DOCUMENT SECTION:
┌──

Review: 'Asteroid City' shows the heartbreak under the whimsical surface of Wes Anderson's offbeat worlds
So much time and TikTok real estate has been spent lately mocking the director Wes Anderson for his whimsical, symmetrical visual esthetic — with parody sketches showing the Anderson versions of “Star Wars” and “The Lord of the Rings,” among others — that it takes Anderson’s real work, like the melancholy “Asteroid City,” to remind viewers that it’s not the artifice that counts but what’s going on beneath it.
(Besides, TikTokers, “Saturday Night Live” beat you to it by 10 years, with their Anderson-style horror movie “The Midnight Coterie of Strange Intruders.”)
Asteroid City is a town in the Arizona desert, population 87 — as the sign leading into town informs us. It’s a place of pastel skies and red-rock formations, and Anderson lets us know he’s in on the visual joke by having an actual roadrunner dart past. Aside from the occasional cops-and-robbers chase speeding through town without stopping, not much happens here.

└──

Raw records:
┌──

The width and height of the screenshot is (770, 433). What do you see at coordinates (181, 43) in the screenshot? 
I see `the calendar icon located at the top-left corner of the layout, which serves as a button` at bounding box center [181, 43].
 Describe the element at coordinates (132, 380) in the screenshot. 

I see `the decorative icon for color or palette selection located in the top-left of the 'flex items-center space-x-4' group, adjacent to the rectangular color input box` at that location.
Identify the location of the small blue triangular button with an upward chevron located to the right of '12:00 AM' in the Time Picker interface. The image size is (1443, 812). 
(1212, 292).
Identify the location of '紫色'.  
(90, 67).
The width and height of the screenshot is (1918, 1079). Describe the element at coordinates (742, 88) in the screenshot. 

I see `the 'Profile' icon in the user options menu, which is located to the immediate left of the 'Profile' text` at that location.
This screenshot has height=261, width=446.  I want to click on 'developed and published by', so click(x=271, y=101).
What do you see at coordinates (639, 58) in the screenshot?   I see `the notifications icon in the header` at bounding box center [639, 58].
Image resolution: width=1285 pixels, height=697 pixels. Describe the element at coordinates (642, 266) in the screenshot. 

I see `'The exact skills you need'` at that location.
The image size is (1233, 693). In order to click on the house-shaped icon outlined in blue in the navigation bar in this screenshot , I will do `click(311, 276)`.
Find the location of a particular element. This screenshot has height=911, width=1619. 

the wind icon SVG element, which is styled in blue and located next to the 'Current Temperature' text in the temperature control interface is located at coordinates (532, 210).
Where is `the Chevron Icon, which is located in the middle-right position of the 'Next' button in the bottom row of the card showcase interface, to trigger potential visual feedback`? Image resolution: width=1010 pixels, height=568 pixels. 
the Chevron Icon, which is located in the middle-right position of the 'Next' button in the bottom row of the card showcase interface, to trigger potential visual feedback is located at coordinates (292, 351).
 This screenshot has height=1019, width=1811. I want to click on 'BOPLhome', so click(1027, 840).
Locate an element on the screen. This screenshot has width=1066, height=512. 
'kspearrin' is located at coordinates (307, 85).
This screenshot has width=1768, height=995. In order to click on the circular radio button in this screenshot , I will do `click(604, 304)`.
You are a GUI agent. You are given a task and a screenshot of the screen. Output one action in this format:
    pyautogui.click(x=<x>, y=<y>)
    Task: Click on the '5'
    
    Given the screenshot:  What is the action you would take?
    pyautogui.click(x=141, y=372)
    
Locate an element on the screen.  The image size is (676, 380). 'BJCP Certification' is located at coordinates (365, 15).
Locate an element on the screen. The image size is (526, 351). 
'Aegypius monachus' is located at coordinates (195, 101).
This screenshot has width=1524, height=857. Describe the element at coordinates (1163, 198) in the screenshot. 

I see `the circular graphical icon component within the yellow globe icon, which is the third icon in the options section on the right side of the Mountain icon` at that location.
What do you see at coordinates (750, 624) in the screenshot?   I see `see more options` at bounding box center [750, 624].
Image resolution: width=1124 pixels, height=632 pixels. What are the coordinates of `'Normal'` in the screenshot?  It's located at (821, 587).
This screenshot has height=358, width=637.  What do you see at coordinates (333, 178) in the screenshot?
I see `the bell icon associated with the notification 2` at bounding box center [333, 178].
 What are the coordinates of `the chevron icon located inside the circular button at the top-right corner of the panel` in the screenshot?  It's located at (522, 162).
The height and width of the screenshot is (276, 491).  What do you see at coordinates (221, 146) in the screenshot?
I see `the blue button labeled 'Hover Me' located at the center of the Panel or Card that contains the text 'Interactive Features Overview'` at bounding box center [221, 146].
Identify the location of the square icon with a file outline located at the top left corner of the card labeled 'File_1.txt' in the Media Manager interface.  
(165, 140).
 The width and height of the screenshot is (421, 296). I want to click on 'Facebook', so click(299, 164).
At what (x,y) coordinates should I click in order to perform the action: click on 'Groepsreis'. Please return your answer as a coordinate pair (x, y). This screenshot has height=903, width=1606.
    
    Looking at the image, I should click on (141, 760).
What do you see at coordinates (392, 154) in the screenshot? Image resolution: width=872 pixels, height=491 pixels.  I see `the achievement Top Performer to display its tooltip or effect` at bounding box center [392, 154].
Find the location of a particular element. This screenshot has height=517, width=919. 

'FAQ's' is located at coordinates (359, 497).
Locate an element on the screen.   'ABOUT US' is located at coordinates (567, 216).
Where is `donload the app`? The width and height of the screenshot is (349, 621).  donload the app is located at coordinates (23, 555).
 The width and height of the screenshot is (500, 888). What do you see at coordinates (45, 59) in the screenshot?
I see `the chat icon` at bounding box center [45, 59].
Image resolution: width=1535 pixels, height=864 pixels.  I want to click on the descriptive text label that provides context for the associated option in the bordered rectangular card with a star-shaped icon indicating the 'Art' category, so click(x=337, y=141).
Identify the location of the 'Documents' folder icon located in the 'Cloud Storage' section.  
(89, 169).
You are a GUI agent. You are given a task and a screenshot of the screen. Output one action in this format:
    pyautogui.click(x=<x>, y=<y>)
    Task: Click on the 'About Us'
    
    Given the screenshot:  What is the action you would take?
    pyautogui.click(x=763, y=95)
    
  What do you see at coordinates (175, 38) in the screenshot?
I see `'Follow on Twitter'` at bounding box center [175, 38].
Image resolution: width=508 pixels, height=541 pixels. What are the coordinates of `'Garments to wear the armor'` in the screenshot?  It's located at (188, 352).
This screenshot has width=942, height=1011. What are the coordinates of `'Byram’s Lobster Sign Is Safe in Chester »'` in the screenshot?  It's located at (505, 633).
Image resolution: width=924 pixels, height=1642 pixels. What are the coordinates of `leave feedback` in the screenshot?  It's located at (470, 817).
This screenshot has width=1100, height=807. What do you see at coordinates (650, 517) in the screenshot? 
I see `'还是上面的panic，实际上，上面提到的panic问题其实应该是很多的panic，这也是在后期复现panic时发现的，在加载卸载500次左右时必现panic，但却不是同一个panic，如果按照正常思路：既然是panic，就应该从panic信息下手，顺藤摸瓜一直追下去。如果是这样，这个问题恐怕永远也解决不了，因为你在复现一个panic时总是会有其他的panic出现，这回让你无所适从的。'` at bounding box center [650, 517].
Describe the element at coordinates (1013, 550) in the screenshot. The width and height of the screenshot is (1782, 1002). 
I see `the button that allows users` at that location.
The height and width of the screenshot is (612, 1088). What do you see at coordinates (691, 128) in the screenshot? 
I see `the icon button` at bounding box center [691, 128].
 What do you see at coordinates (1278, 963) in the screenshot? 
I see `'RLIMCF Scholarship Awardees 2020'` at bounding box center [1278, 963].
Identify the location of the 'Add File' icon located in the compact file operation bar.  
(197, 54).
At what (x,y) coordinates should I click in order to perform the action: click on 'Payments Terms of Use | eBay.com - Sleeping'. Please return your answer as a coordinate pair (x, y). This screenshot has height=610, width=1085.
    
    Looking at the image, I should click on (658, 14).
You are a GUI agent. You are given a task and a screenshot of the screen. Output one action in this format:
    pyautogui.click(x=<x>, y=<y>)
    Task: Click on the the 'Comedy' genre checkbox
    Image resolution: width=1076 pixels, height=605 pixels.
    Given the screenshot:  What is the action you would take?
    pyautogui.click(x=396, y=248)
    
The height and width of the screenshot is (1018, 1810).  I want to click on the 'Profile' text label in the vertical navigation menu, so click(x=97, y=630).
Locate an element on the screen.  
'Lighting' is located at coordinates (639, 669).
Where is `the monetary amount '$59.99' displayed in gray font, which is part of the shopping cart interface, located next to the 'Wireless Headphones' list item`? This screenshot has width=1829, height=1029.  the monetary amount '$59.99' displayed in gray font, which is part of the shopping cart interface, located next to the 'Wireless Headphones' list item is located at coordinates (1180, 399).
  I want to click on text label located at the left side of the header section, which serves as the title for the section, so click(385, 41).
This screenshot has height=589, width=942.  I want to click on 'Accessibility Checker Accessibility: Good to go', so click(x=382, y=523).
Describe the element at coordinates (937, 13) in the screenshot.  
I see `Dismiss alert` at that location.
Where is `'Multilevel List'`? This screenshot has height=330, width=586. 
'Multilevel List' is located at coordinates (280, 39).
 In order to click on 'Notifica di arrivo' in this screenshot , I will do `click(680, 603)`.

└──

Does the "Asteroid City" review support each statement? Answer yes or no for each, quoting the words from the review that decide it.
1. The sign leading into Asteroid City gives the town's population as 87.
2. The "Saturday Night Live" parody of Anderson took the form of a science-fiction movie.
3. The cops-and-robbers chases stop in the town as they pass through.

1. Yes: "population 87 — as the sign leading into town informs us"
2. No: "their Anderson-style horror movie"
3. No: "speeding through town without stopping"